Tuttavia, è naturale che Knife sia anche un contributo al dibattito più ampio sulla libertà di espressione e su come ci prendiamo cura di coloro che sono minacciati da ciò che dicono o scrivono. È facile dire che le minacce sono terribili e che gli artisti dovrebbero essere liberi di dire quello che vogliono. Ma poiché le minacce sono reali, la società non è sempre così retta.
Rushdie ha ancora un pollo o cinque da scegliere tra i politici britannici che criticano le costose guardie del corpo che deve avere. Ci sono stati accademici che hanno suggerito che forse non avrebbe potuto scrivere questo libro.
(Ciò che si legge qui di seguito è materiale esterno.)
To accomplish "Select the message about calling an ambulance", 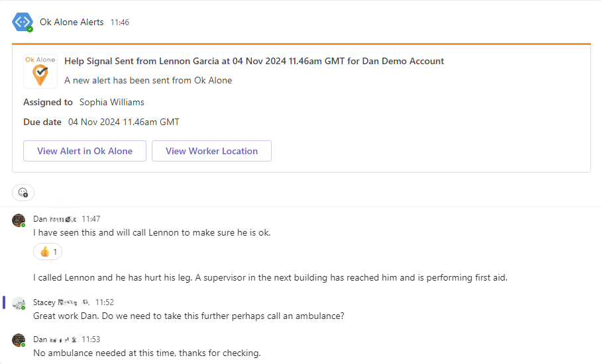I will (x=189, y=316).
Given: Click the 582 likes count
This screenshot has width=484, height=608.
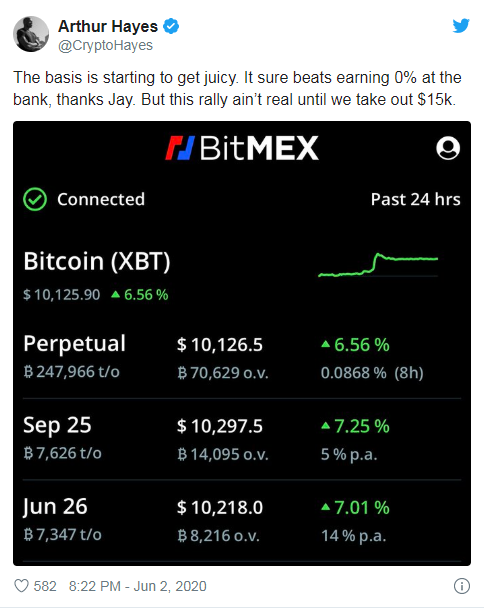Looking at the screenshot, I should [x=45, y=586].
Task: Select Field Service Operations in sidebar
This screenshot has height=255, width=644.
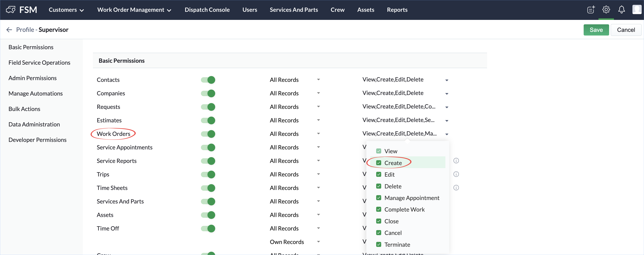Action: click(x=39, y=63)
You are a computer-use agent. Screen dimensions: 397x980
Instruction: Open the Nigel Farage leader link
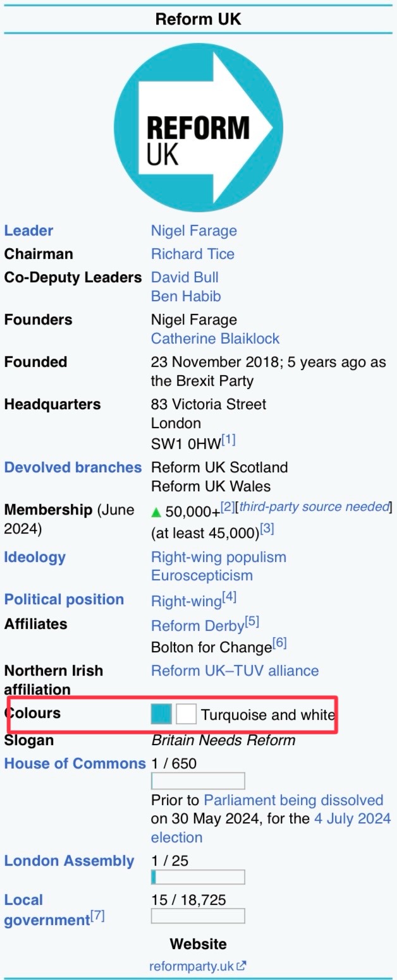click(x=193, y=230)
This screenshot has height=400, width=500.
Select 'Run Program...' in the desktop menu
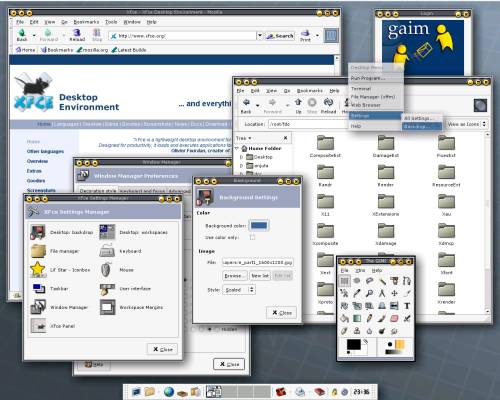[x=368, y=78]
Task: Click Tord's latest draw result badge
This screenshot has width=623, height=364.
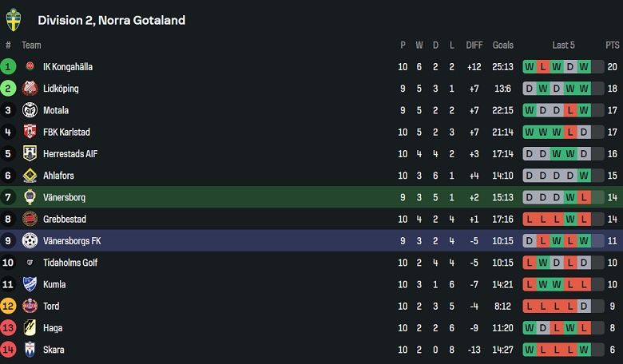Action: point(584,306)
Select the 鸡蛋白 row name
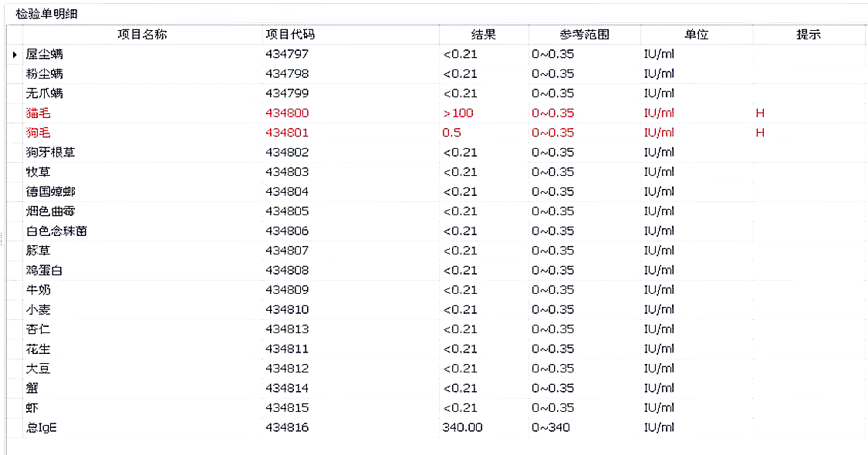868x455 pixels. point(44,270)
A una festa dovrebbe apparire spensierato e comportarsi come se non ci fosse nulla al mondo di cui aver paura. Perché basta poco prima che gli altri ospiti inizino a guardarsi intorno e a chiedersi se anche loro sono in pericolo semplicemente trovandosi nella stessa stanza con lui. La libertà di espressione è più difficile nella pratica che nei discorsi ad alta voce.
Questo è chiaro, almeno in questo Paese. “The Knife” arriva appena una settimana dopo che si è appreso che il pubblico ministero di Oslo aveva archiviato il cosiddetto caso Nygard. Sono passati più di 30 anni da quando William Nygaard, l'editore norvegese di Rushdie, venne ucciso e tentò di uccidere davanti alla sua casa a Djalevin a Oslo.
Si è trattato di un attentato che vedremmo naturalmente nel contesto della fatwa su Rushdie, che riguardava anche i suoi editori e traduttori. L'azione della polizia allora, e la chiusura adesso, sono state accolte con severe critiche.
Rushdie ha parlato brevemente e chiaramente della collisione tra libertà di espressione e religione. Riconosce che la religione può essere un conforto per le persone nel privato, ma ritiene che sia problematica quando viene utilizzata per stabilire i termini su come gli altri dovrebbero comportarsi. Solo una società laica può tutelare i diritti di tutti.
E la prima lezione? Il fatto è che hai la libertà di espressione solo finché la dai per scontata, finché non ci pensi troppo. Nel momento in cui hai paura, non sei più libero.
Ma sei ancora umano, con gli effetti delle gioie grandi e piccole, e l'insignificanza e i complessi di pesantezza che ne derivano. Questo è ciò per cui Salman Rushdie lotta in “The Knife”.